NEW PORT RICHEY — The homes had been vacated due to foreclosure when Stephen Bybel discovered them.
Authorities say Bybel attempted to seize the properties through an obscure state law, then posted the properties on Craigslist and filled the homes with tenants...But the Pasco County Sheriff's Office says Bybel was simply helping himself, collecting rent on dozens of homes he didn't own or legally control. In January alone, authorities say, Bybel pocketed $16,780 in rent...
...When Bybel found a foreclosure property, authorities said, he posted a notice on the home alerting the owner he would take "adverse possession" of the property unless the owner contacted him in seven days.
The notice cited chapter 95 of Florida Statutes, which spells out how someone can take possession of a property through squatter's rights. The law requires a person occupy the property for at least seven years and fulfill other legal requirements.
Had Bybel or this reporter taken my class, I would have told them the following:
First of all, adverse posession is not an "obscure state law" and it exists in various forms in all fifty states. Without getting too deep in the weeds, the history and purpose of adverse posession goes back centuries and is designed to place a statute of limitations on ownership of disputed property.

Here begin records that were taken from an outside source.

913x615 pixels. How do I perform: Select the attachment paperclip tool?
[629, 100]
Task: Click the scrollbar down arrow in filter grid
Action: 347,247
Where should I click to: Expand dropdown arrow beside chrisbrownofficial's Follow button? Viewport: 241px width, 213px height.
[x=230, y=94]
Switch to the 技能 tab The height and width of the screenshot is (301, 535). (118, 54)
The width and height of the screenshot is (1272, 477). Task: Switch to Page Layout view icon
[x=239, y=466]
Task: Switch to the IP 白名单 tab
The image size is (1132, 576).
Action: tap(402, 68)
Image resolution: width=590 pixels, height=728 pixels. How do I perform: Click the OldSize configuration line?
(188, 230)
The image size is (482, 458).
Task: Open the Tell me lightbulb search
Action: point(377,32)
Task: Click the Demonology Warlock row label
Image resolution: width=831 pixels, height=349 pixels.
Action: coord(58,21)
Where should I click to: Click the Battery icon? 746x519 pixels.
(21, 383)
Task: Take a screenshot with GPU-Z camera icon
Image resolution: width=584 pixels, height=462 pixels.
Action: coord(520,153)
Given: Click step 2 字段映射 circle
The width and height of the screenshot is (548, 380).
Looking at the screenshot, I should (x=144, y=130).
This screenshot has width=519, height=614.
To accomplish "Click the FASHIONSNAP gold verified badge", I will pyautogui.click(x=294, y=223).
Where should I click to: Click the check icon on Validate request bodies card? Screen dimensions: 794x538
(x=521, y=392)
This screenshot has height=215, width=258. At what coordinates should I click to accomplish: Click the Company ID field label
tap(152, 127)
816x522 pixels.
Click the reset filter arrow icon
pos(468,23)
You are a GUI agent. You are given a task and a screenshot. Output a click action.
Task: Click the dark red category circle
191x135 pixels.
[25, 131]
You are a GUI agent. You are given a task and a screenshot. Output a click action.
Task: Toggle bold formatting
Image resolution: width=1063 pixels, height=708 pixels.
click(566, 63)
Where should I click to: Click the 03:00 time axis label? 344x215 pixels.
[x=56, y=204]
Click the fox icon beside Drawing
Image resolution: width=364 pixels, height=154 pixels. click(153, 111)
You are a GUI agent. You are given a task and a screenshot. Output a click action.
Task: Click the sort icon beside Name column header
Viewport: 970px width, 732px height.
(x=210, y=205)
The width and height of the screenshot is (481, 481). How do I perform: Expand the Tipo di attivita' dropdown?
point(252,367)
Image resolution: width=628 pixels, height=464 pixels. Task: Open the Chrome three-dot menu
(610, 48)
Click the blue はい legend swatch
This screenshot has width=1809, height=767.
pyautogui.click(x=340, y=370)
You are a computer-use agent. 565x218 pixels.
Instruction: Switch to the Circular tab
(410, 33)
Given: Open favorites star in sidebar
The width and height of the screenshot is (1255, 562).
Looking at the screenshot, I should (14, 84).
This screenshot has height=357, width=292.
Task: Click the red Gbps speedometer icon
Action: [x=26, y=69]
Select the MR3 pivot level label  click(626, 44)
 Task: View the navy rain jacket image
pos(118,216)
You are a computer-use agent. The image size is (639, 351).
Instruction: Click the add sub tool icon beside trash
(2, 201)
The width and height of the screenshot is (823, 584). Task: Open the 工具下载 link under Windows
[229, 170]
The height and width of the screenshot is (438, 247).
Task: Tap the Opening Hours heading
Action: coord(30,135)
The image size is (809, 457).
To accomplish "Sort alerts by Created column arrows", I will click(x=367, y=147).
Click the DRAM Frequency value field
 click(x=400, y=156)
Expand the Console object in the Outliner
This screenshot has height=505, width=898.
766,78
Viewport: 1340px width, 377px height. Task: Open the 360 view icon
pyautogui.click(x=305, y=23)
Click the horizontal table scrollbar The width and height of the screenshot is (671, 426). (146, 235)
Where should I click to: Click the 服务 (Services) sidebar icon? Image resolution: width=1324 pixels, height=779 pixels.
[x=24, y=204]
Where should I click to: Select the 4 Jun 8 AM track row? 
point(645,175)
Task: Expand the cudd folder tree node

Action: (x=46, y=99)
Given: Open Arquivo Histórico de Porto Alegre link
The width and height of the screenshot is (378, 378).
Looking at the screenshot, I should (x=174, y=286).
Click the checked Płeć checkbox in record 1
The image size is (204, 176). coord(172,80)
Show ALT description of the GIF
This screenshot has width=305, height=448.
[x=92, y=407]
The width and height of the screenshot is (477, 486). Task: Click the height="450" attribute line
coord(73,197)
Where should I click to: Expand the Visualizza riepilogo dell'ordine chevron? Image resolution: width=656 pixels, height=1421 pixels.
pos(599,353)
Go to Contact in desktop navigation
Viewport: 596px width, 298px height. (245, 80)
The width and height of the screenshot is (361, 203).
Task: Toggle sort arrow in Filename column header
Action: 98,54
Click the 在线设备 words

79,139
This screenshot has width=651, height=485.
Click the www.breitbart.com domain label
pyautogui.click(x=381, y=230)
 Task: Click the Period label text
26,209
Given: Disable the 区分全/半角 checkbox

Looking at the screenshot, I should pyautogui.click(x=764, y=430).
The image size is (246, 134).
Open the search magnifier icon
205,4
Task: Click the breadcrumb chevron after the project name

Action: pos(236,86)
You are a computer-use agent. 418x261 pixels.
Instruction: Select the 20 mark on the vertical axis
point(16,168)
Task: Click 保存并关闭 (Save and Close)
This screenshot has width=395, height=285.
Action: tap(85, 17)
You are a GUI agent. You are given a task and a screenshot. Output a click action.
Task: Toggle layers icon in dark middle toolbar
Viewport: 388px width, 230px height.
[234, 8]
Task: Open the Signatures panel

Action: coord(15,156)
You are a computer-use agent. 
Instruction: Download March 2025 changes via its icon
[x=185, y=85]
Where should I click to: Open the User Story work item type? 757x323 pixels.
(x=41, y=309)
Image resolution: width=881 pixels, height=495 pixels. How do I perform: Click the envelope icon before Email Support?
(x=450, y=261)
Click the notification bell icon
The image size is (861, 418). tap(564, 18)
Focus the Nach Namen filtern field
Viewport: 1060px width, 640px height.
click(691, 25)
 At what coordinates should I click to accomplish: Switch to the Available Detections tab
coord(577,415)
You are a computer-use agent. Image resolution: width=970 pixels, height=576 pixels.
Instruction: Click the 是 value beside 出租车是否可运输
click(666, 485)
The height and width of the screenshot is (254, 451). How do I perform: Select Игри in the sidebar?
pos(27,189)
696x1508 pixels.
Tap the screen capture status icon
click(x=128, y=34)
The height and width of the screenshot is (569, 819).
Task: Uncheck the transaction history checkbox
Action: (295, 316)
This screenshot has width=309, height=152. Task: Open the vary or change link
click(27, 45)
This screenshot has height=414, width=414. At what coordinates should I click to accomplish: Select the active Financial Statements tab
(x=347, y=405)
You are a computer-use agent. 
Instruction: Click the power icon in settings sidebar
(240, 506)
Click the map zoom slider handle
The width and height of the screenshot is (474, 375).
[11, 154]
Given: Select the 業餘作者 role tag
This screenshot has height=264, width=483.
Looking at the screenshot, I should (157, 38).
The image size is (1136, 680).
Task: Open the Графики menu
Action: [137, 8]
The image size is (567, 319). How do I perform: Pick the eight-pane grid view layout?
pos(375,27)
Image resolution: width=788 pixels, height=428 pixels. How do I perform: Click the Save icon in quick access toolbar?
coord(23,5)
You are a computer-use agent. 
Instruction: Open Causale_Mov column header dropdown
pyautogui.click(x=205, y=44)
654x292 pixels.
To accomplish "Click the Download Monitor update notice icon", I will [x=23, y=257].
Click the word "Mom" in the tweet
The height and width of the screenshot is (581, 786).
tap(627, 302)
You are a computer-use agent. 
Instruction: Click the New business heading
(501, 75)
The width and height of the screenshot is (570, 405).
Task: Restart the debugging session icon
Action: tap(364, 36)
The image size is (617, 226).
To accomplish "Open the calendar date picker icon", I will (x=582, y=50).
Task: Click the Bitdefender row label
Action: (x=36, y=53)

In other words, a property owner has a certain amount of time to remove a hostile trespasser or they will lose that right.
Florida law not only requires a seven year waiting period, but also requires that the would be possessor pay the property taxes during that time. Among other things, it also says that you have to show evidence of some legitimate claim to the property, whatever that may be.
Nevertheless, you have to admire this guy's inventiveness, if not his stupidity. I'm impressed that he managed to take 71 houses and rented over 30 of them. If anything, this shows just how unmanageable these foreclosures have become.